İnternet ve internet tabanlı hizmetler sayesinde bankalar işlemlerin hızlı ve etkin bir şekilde gerçekleşmesine imkan sağlamaktadır. Böylelikle müşteriler bankaya gitmeden, ülkenin bir köşesinden diğer bir köşesindeki tüm işlemlerini internet bankacılığı aracılığıyla gerçekleştirmektedir (Auta 2010:213).

(3)

Çalışmada öncelikle elektronik bankacılık ile ilgili genel bilgiler değerlendirilmekte ve elektronik bankacılık kanallarından ATM, telefon bankacılığı ve internet bankacılığına dair gelişmeler aktarılmaktadır. Son bölümde ise, panel veri analizleri kullanarak faiz marjlarının kârlılıktaki belirleyici rolü araştırılmaktadır. Bu amaçla, Schranz (1993), Gorton ve Rosen (1995), Demirgüç-Kunt ve Huizinga (1999) çalışmalarında kullanılan model temel alınarak 2006-2012 dönemi için Türkiye’de hizmet veren 6 mevduat bankasının verilerinden oluşturulan panel veri seti yardımıyla model tahmin edilmektedir.

2. Elektronik Bankacılık

Elektronik bankacılık kavramı bir dağıtım kanalını ifade etmektedir.

Elektronik bankacılık kavramı için pek çok tanım yapılabilir; ancak genel bir tanım olarak elektronik bankacılık; maliyetlerin düşürülmesi, bilgi toplumuna dönüştüğümüz günümüz dünyasında taleplerinin karşılanarak, teknolojik rekabet üstünlüğünün kazanılması, aynı zamanda stratejik ve taktiksel anlamda etkili kararlar verilebilmesi gibi maddi ve gözle görülür amaçlar doğrultusunda, günümüzdeki tüm teknolojik olanaklarının bankacılıkta ve banka faaliyetlerinde uygulanarak geliştirilmesi ve neticesinde elde edilen ürünlerin ve hizmetlerin tümünü kapsamaktadır (Akpınar 1993; akt:Ersoy 2012:477-478).

Elektronik bankacılık işlemleri gelişim aşamasında bir süre ATM'ler ve telefon bankacılığı işlemleri şeklinde devam etmiştir.
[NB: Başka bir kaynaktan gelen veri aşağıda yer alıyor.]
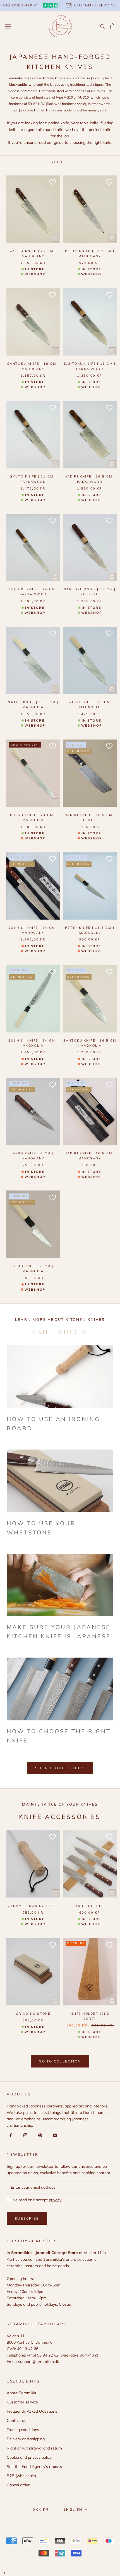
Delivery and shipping (26, 2438)
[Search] (102, 26)
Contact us (16, 2420)
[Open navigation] (8, 26)
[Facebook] (10, 2135)
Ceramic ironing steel (33, 1906)
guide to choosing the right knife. (83, 142)
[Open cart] (112, 26)
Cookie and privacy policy (29, 2457)
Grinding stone (33, 2014)
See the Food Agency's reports (34, 2466)
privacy (55, 2199)
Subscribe (27, 2218)
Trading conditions (23, 2429)
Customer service (22, 2402)
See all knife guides (60, 1768)
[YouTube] (54, 2135)
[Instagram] (24, 2135)
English (73, 2509)
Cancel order (18, 2484)
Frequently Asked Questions (32, 2411)
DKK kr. (41, 2509)
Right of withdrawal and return (34, 2448)
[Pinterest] (39, 2135)
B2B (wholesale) (21, 2475)
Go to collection (60, 2061)
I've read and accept (35, 2199)
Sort (58, 162)
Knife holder (89, 1906)
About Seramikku (22, 2392)
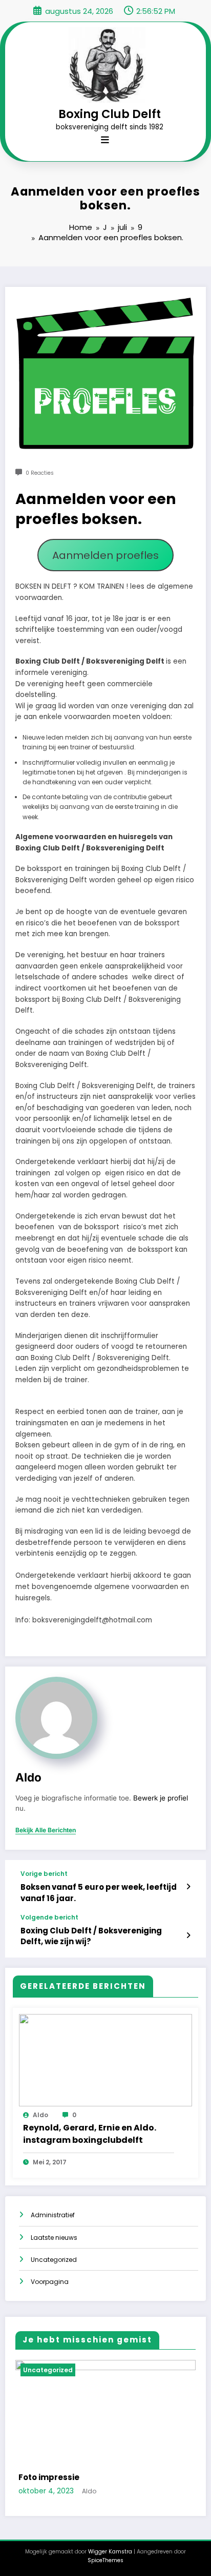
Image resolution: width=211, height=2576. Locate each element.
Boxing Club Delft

Ancak son zamanlarda, internetin değişimi ve gelişimiyle, bankacılık işlemleri yeni bir satış kanalı olarak internete taşınmıştır. Dolayısıyla internet bankacılığı hem bankalar ve hem de müşterilere bir çok fayda sağlar hale gelmiştir (Ojeka and Ikpefan 2011:39). Bununla birlikte bazı önemli e- bankacılık uygulamaları hayata geçirilerek, fatura ödemesi, hesaplar arasında para transferi, hesaplarının geçmişini kontrol etme imkanları müşterilere sunulmuştur (Bahl 2012:1-2).

Elektronik ödeme araçlarındaki yeni gelişmeler, elektronik ticaretin gelişmesini sağlamış ve elektronik bankacılık hizmetlerini ve ürünlerini ortaya çıkararak müşterilere ve bankalara yeni ve önemli fırsatlar sunmuştur. Elektronik bankacılık bankalara, geleneksel mevduat toplama ve kredi verme faaliyetlerini daha da arttırmasına imkan vermekte, ayrıca yeni ürünleri ve hizmetleri sunmalarını sağlayarak mevcut ödeme hizmetlerini rekabetçi bir yapıda geliştirmelerine olanak sağlamaktadır (Basle Committee 1998:1).

(4)

2.1. Para Çekme Makineleri (ATM- Automatic Teller Machine)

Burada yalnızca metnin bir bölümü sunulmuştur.